*ENTRIES SUPPLIED:*
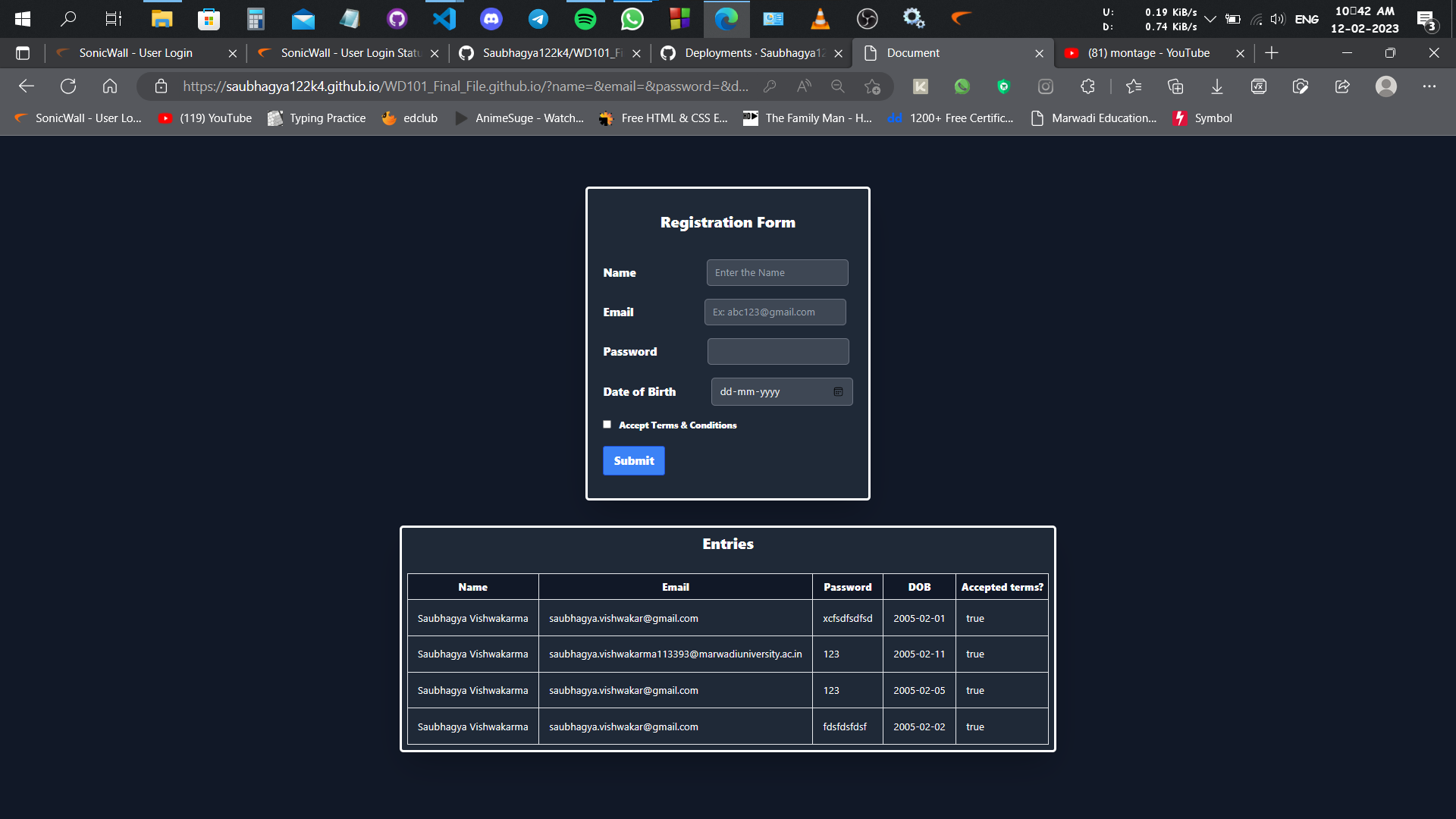This screenshot has height=819, width=1456.
Task: Open the Extensions puzzle-piece icon
Action: click(1087, 86)
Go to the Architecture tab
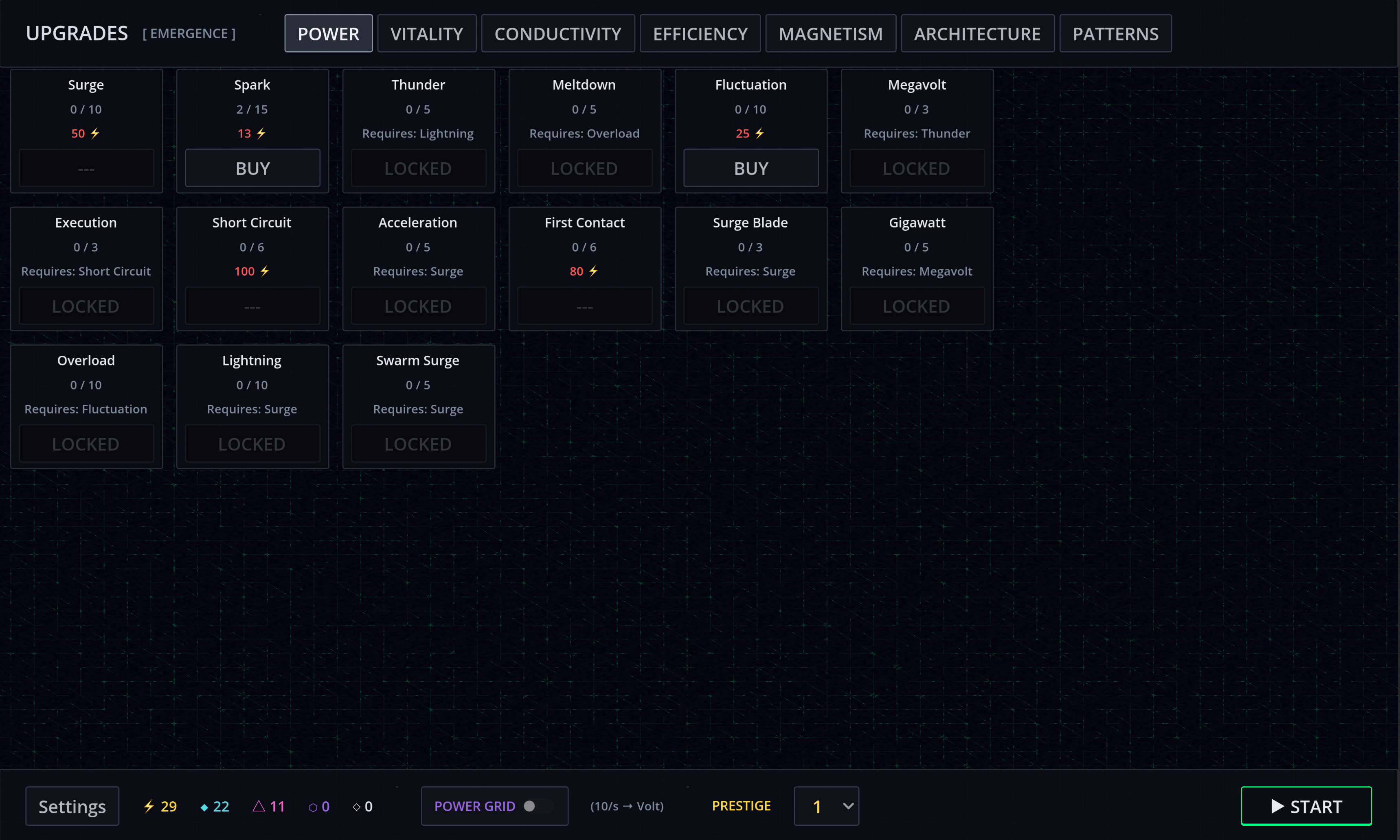Screen dimensions: 1400x840 [x=977, y=34]
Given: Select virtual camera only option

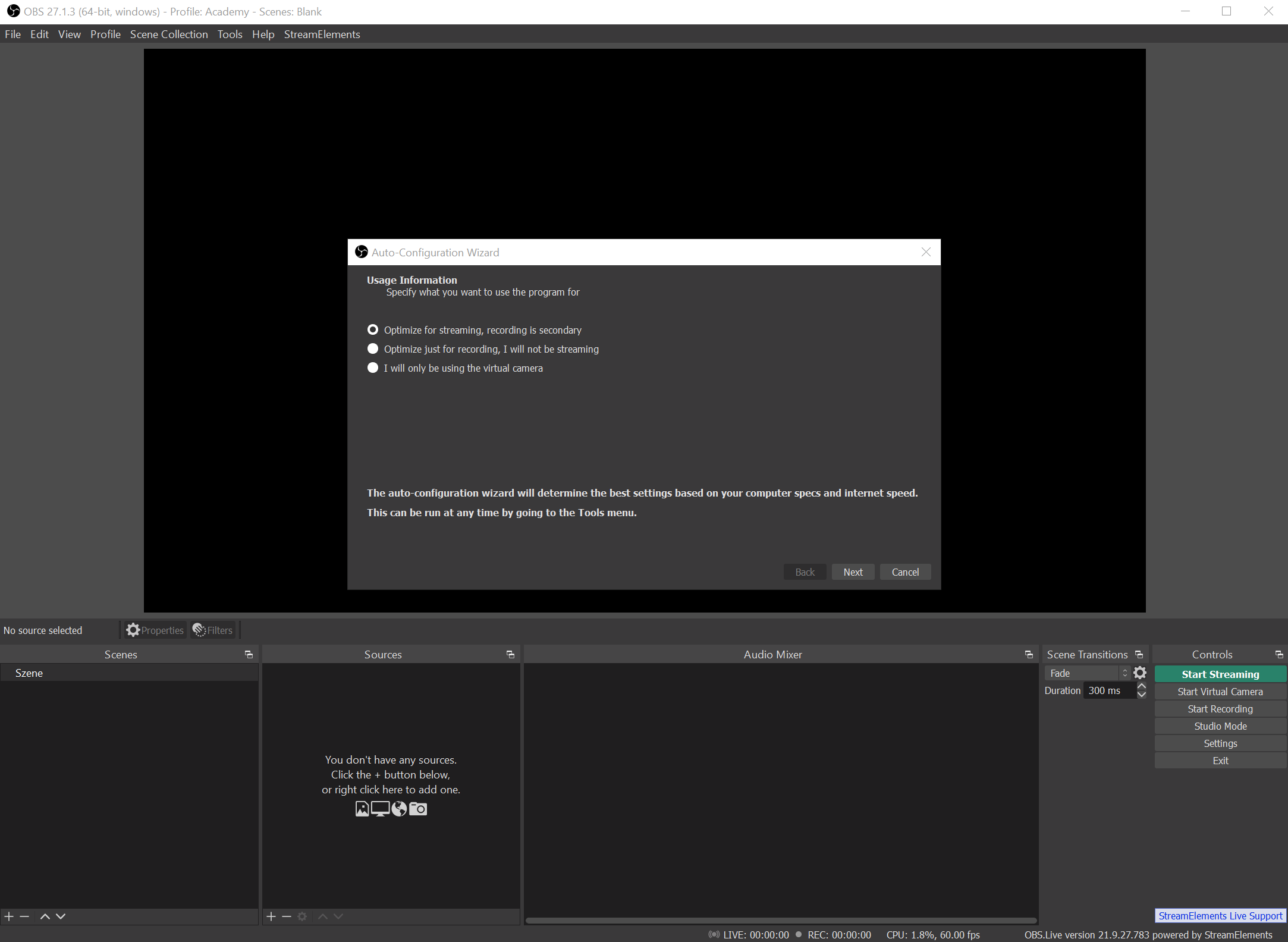Looking at the screenshot, I should (x=373, y=368).
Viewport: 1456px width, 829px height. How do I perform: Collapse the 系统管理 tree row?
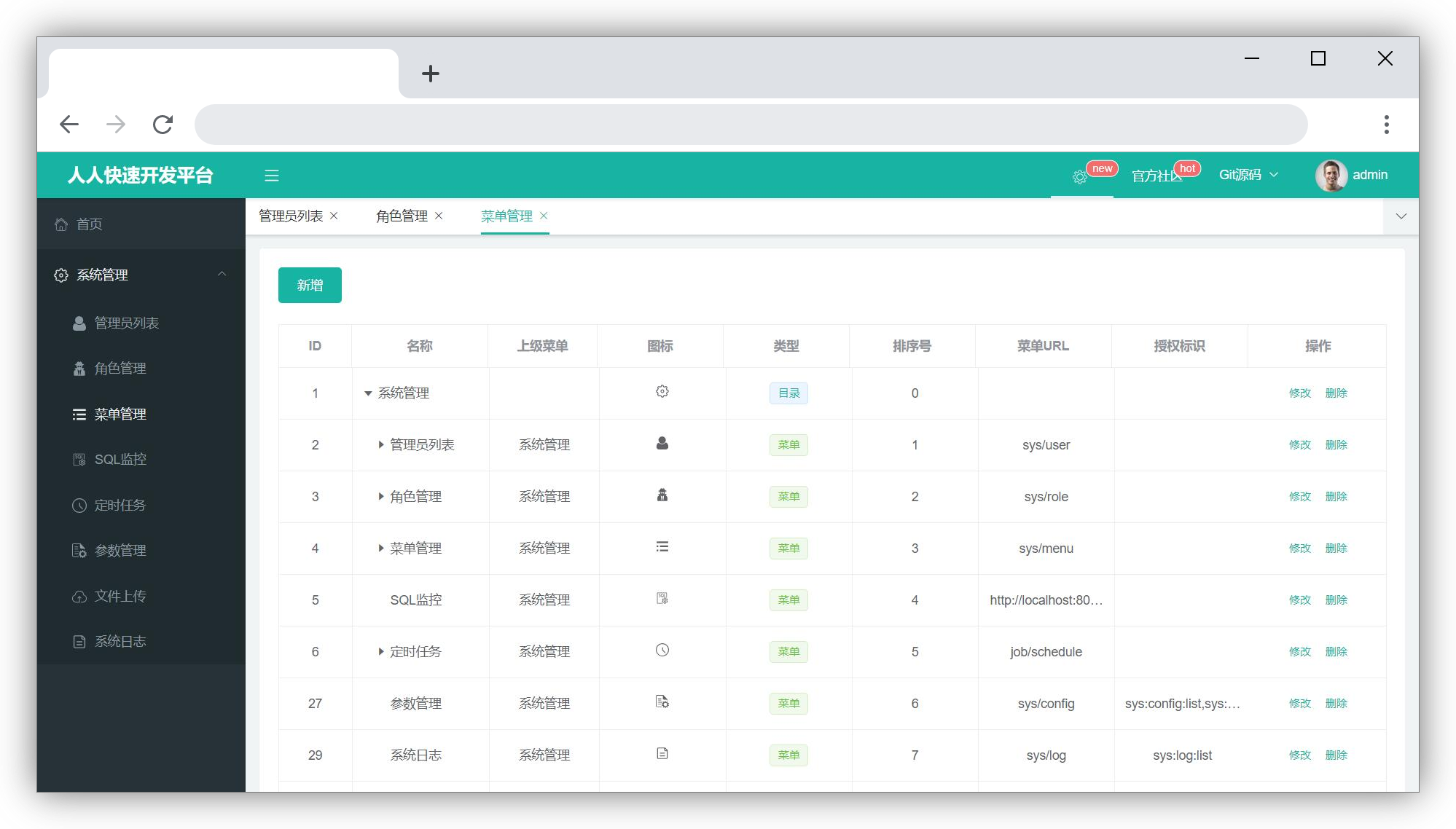click(368, 393)
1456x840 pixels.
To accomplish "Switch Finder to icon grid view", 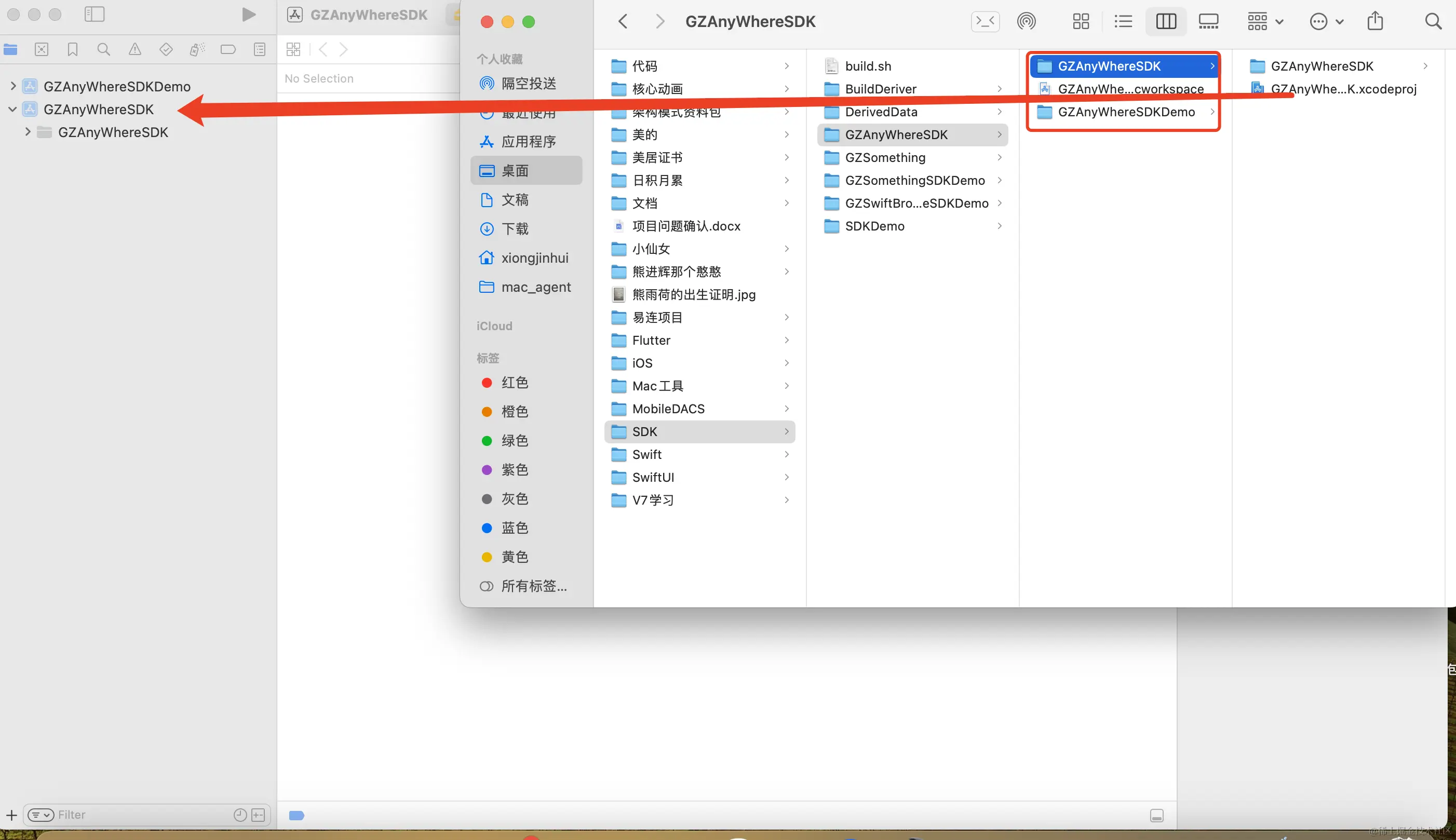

*REQUIREMENT:* Your copy should consist only of the lines from the line holding "Viewport: 1456px width, 829px" through the final line of the listing above, both included, with all pictures omitted.

*SOLUTION FOR THIS EXERCISE:*
Viewport: 1456px width, 829px height. How do I perform: Collapse the 系统管理 tree row?
click(368, 393)
1456x840 pixels.
To accomplish "Switch Finder to icon grid view", 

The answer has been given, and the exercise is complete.